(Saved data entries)

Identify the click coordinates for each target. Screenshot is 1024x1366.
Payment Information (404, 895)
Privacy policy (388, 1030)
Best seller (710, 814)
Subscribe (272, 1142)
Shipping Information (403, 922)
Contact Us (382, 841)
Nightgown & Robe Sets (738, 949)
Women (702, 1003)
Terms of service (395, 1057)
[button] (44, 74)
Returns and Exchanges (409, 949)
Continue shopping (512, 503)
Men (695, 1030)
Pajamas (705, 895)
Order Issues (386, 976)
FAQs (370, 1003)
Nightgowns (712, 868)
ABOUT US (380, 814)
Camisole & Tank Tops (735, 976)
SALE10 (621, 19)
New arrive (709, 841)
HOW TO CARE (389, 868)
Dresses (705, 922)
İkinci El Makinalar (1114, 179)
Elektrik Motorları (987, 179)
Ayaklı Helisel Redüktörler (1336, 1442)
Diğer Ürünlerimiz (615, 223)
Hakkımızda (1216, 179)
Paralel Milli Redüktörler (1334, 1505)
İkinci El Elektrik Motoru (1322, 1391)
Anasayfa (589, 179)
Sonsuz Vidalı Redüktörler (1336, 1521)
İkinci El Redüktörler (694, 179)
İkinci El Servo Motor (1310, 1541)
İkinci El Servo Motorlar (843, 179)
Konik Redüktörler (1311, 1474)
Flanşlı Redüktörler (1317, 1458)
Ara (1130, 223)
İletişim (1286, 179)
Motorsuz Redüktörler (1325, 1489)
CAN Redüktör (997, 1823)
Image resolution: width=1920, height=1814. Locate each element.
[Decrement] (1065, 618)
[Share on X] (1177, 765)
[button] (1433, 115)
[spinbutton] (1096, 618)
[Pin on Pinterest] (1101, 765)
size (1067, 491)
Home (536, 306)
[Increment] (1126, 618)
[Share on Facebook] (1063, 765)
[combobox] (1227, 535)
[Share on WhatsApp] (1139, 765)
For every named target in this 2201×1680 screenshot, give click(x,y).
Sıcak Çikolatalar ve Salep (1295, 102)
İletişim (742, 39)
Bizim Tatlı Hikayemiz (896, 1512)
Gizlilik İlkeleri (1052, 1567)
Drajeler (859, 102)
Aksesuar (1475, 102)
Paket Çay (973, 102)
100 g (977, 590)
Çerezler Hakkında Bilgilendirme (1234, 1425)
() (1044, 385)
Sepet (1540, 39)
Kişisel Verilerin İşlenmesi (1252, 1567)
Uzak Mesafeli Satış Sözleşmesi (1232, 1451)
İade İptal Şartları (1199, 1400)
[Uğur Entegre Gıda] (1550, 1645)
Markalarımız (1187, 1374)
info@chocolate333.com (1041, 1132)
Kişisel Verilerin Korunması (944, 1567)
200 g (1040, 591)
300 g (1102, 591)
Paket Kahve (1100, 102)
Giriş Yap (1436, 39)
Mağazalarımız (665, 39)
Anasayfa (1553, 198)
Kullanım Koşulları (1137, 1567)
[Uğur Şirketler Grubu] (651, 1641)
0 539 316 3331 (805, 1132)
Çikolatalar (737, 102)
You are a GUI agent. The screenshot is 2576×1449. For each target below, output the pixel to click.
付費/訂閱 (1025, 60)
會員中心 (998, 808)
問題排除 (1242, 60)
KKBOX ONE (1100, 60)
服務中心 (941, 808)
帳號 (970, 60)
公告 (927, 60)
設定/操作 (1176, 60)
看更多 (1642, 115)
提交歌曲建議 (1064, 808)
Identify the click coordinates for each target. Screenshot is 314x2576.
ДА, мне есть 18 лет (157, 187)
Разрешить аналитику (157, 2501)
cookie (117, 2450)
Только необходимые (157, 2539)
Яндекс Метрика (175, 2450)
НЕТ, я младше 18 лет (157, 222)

● Work instructions: The job here is to find each line above with the word "Verilerin" and copy it.

● Output for this task:
Kişisel Verilerin İşlenmesi (1252, 1567)
Kişisel Verilerin Korunması (944, 1567)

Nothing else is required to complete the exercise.